Somehow Agatha’s appeals to leave ended up in a tiff, and without ceremony Uncle Wiggins promised Agatha that he would leave her right there in the jungle if he heard one more complaint from her. At the time it was not a threat he would have adhered to, but as time wore on and the young woman became more aggressive about his methods, Uncle Wiggins took David and his hunting party out early one morning, leaving Agatha behind at the camp with the local women.

After another day of hunting, and an unexpected night spent camping in the jungle, the Purdue party boarded a ferry boat the next morning. Dave Purdue inquired fervently while they were on the boat, crossing Lake Tanganyika. But his great uncle only assured him that Agatha was “well taken care of” and should soon be flown out to join them at the Zanzibar port by a charter plane he hired to collect her at the nearest airfield.

By the time they drove from Dodoma to Dar es Salaam, Dave Purdue knew that his sister was lost in Africa. In fact, he thought she was industrious enough to get herself home and did his best to push the matter out of his head. As the months went by Purdue did try to find Agatha, but his trail would grow cold at every end. His sources would report that she was seen, that she was alive and well, and that she was an activist in North Africa, Mauritius, and Egypt the last time they heard. And so he let it go eventually, figuring that his twin sister was following her passion for reform and conservation, and thus did not need saving anymore, if she ever had.

It was rather a shock to see her again after decades apart, but he enjoyed her company immensely. With a little pressing he was sure she would eventually reveal why she resurfaced now.

“So tell me why you wanted me to get Sam and Nina out of Russia,” Purdue insisted. He had been trying to get to the bottom of her mostly shrouded reasons for seeking his help, but Agatha hardly gave him the full picture and the way he knew her, that was all he would get, until she decided otherwise.

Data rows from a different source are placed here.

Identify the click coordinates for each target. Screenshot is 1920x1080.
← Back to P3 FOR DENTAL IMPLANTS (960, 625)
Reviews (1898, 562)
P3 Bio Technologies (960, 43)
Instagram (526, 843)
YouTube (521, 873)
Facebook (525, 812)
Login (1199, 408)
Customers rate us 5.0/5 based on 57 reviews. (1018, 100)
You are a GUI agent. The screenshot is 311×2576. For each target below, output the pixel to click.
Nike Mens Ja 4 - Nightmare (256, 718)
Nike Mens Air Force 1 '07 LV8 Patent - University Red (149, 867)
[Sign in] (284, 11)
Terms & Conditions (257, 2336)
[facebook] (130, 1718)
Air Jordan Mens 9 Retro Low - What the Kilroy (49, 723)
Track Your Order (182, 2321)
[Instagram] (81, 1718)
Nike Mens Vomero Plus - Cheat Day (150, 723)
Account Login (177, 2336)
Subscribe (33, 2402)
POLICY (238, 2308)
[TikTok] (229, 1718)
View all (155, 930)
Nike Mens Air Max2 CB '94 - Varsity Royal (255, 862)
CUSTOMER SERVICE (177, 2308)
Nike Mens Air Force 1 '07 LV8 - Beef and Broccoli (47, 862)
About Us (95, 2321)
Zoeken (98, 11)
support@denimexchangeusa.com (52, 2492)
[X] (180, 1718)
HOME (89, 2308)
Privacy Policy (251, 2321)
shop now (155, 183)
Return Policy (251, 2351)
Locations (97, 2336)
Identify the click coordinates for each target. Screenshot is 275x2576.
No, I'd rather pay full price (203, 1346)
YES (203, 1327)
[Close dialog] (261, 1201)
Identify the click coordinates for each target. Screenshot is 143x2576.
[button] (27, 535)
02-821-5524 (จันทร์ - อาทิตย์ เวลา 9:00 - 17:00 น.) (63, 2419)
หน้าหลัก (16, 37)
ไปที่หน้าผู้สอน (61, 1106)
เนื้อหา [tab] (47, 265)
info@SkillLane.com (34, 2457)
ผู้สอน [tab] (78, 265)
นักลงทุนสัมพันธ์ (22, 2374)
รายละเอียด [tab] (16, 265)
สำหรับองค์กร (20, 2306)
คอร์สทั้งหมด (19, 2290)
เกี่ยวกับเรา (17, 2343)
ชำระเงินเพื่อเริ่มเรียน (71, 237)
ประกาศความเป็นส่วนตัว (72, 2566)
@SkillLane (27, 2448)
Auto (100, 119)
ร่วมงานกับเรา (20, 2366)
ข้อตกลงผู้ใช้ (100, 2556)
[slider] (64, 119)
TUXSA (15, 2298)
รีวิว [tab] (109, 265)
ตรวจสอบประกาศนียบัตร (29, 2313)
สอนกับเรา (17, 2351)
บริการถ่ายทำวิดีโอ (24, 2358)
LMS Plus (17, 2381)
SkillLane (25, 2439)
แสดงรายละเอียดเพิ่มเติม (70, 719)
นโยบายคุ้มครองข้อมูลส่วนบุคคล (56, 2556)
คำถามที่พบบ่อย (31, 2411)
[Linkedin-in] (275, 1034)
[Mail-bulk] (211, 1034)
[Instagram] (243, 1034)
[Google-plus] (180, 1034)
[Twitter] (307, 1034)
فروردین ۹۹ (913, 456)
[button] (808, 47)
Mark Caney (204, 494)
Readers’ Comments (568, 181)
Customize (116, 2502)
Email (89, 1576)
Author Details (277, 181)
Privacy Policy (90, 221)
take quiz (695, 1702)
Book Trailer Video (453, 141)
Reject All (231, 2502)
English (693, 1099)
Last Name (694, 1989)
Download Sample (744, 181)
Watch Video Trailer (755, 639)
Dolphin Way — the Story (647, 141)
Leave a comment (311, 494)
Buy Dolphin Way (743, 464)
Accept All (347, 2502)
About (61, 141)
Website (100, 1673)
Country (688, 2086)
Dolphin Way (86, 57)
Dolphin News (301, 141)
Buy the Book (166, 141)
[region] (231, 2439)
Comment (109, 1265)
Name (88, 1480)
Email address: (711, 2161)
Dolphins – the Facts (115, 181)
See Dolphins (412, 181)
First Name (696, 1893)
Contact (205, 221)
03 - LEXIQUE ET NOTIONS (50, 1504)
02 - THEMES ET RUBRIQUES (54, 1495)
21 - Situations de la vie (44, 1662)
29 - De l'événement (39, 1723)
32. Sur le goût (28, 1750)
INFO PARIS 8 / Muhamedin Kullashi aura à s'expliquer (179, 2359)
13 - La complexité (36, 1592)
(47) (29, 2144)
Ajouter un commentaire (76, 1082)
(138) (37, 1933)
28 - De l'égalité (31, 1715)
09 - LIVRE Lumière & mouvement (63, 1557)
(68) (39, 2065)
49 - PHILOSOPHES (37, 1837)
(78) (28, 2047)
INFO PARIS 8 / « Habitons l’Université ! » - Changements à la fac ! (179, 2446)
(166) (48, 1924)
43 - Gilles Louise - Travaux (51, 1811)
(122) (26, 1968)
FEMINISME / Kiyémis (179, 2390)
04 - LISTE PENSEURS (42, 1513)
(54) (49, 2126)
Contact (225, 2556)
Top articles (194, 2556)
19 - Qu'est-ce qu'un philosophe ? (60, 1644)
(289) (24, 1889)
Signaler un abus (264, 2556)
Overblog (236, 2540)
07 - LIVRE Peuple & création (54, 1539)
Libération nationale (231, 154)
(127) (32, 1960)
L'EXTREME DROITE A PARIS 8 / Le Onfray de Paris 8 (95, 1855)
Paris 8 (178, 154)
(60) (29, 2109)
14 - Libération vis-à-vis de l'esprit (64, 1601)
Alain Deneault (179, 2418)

“You have always been about the money, David. I doubt you would be interested in anything you did not profit from,” she replied coolly, as she sipped her coffee. “I need Dr. Gould to help me find something I was hired to locate. As you know, my business is books. And hers is history. I don’t need much from you, other than summoning the lady so that I can use her expertise.”

“That’s all you need from me?” he asked, a smirk playing on his face.

“Yes, David,” she sighed.

“In the past few months Dr. Gould, and others involved like myself, have gone incognito to avoid being persecuted by the Black Sun organization and its affiliates. These people are not to be trifled with.”

“No doubt something you did that pissed them off,” she said plainly.

He could not refute that.

“In any event, I need you to find her for me. She would be invaluable to my investigation and well remunerated by my client,” Agatha said, shifting impatiently. “And I do not have an eternity to get to it, understand?”

“So, this is not a social call to catch up on all the things we have been up to?” he smiled sarcastically, playing on his sister’s well-known intolerance for tardiness.

“Oh, I am up to date on your doings, David, and well informed. You have not exactly been modest with your achievements and celebrity. It doesn’t take a bloodhound to dig up the things you have been involved in. Where do you think I heard of Nina Gould?” she asked, her tone much like that of a boasting child on a full playground.

“Well, I’m afraid we would have to go to Russia to get her. While she is in hiding I am sure she doesn’t have a phone and cannot just cross borders without acquiring some sort of forged identity,” he explained.

“Good. You go get her. I’ll wait in Edinburgh, at that nice house of yours,” she nodded derisively.